## Exercice
Recopiez intégralement l'article sur la contestation dans la filière cacaoyère, du titre à la dernière phrase, sans en modifier un seul mot.

## Texte retenu
######

Les fèves de la discorde

Le volume des exportations fait débat au sein de la filière cacaoyère.

Publié le 9 octobre 2007 Lecture : 2 minutes.

La principale campagne de récolte et de commercialisation cacaoyère 2007-2008 n’était pas encore officiellement ouverte le 1er octobre que la contestation enflait déjà dans la filière. Premiers à déclencher les hostilités, certains représentants de planteurs ont accusé les responsables des structures de gestion de la filière de ne pas leur redistribuer les fonds prélevés par l’État sur le commerce de la fève. La fronde est menée par Xavier Gnan, qui se présente comme le représentant des différentes régions de production. Les planteurs, qui veulent le renouvellement des dirigeants des organes de la filière (la Bourse du café-cacao, le Fonds de régulation du café-cacao et le Fonds de développement des activités des producteurs de café-cacao), ont tenté le 1er octobre de prendre le contrôle du Fonds de développement pour la promotion des activités de café et de cacao (FDPCC). Mais se sont ravisés, rassurés par les autorités qui s’engagent à étudier leurs revendications.

######

## Données sources
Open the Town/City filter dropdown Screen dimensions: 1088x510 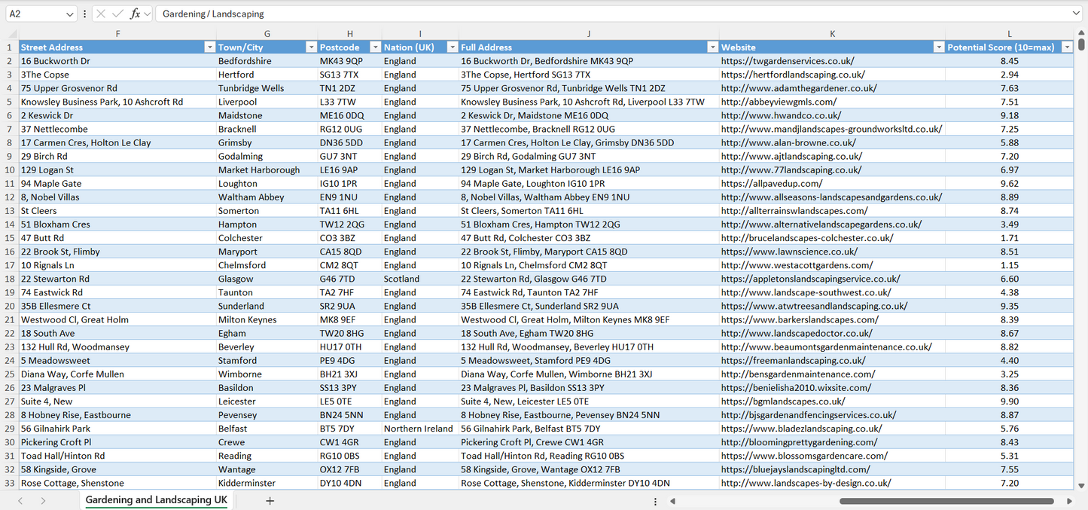click(310, 47)
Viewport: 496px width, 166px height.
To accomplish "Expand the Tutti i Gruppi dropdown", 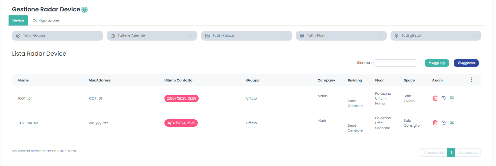I will [57, 36].
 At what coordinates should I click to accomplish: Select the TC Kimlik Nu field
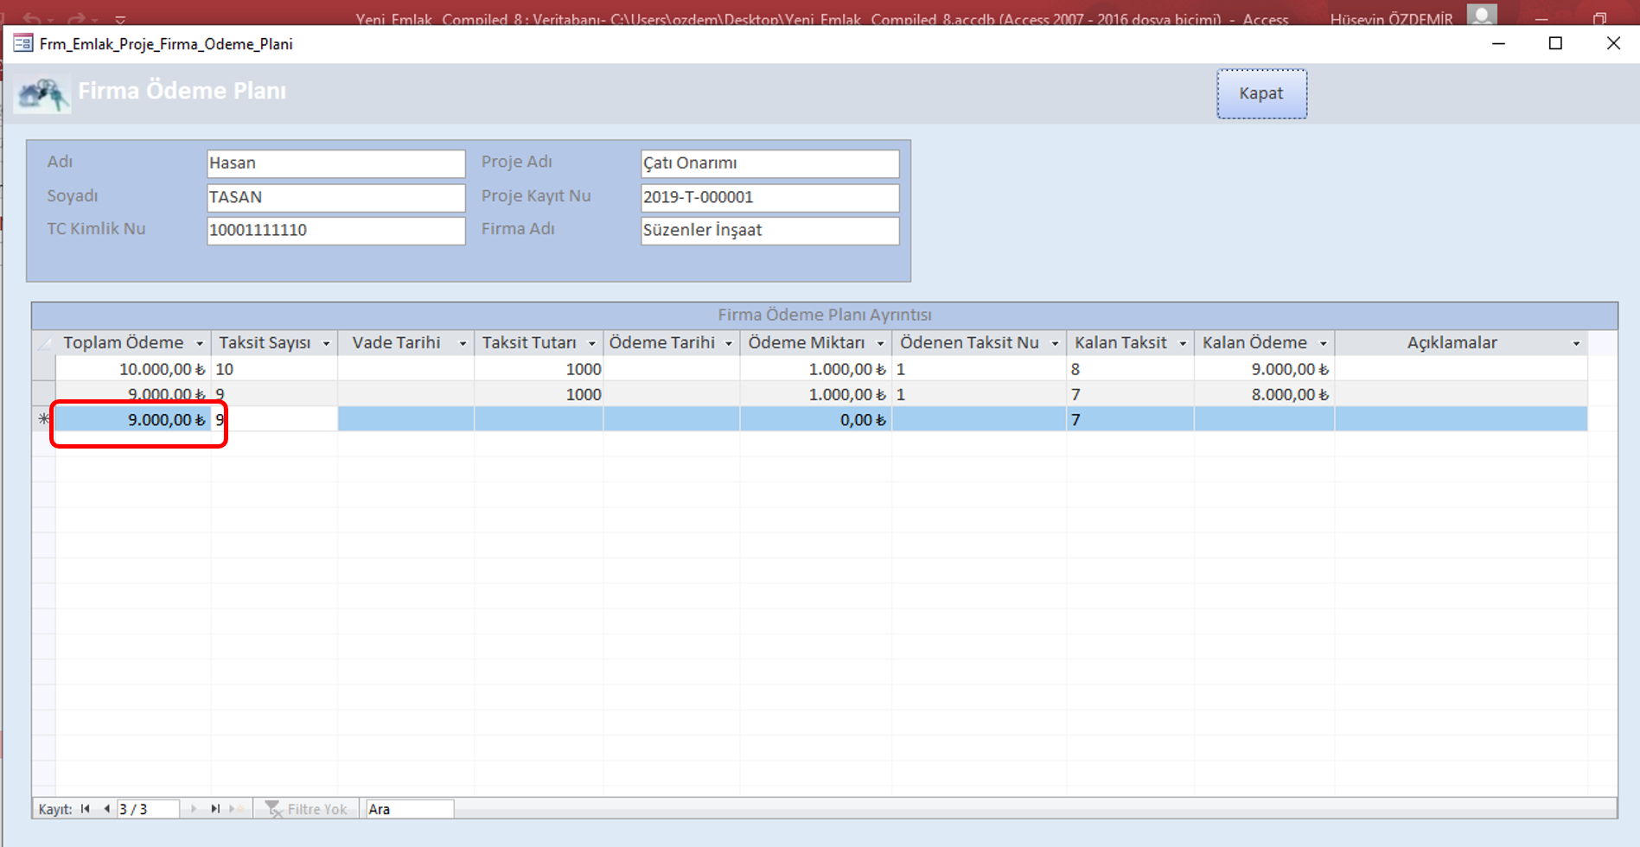click(x=335, y=231)
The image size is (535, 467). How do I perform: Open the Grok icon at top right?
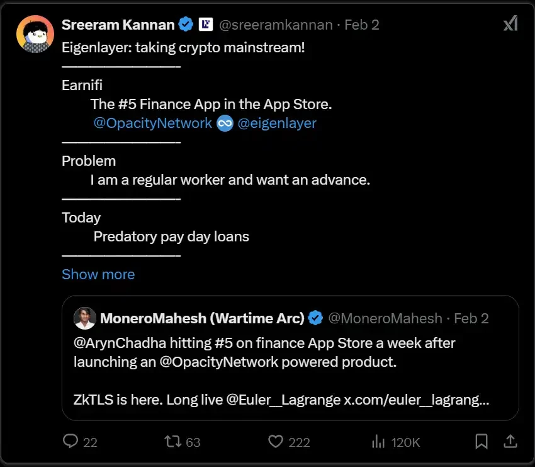pos(510,24)

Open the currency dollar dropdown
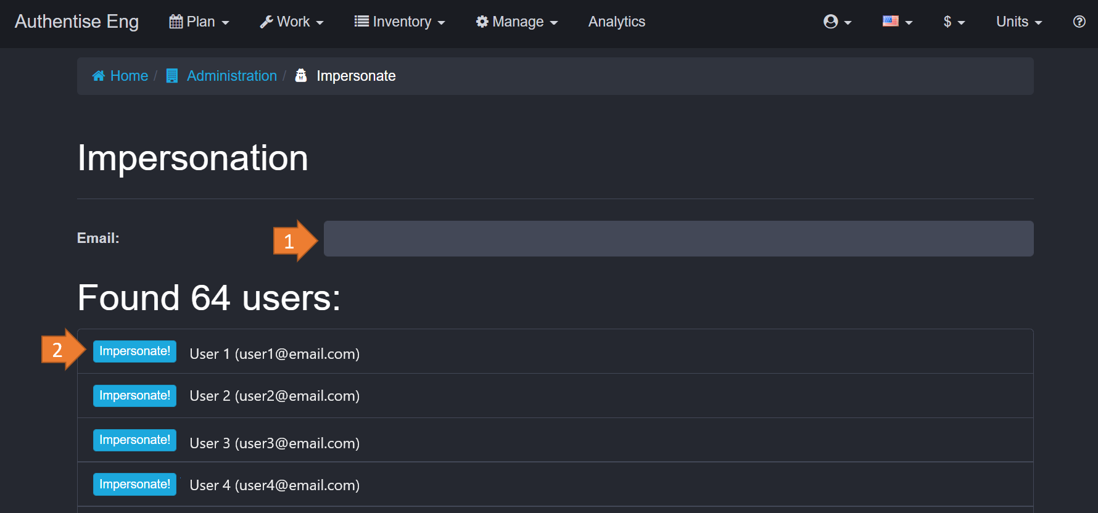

######

## Votre réponse
Les fèves de la discorde

Le volume des exportations fait débat au sein de la filière cacaoyère.

Publié le 9 octobre 2007 Lecture : 2 minutes.

La principale campagne de récolte et de commercialisation cacaoyère 2007-2008 n’était pas encore officiellement ouverte le 1er octobre que la contestation enflait déjà dans la filière. Premiers à déclencher les hostilités, certains représentants de planteurs ont accusé les responsables des structures de gestion de la filière de ne pas leur redistribuer les fonds prélevés par l’État sur le commerce de la fève. La fronde est menée par Xavier Gnan, qui se présente comme le représentant des différentes régions de production. Les planteurs, qui veulent le renouvellement des dirigeants des organes de la filière (la Bourse du café-cacao, le Fonds de régulation du café-cacao et le Fonds de développement des activités des producteurs de café-cacao), ont tenté le 1er octobre de prendre le contrôle du Fonds de développement pour la promotion des activités de café et de cacao (FDPCC). Mais se sont ravisés, rassurés par les autorités qui s’engagent à étudier leurs revendications.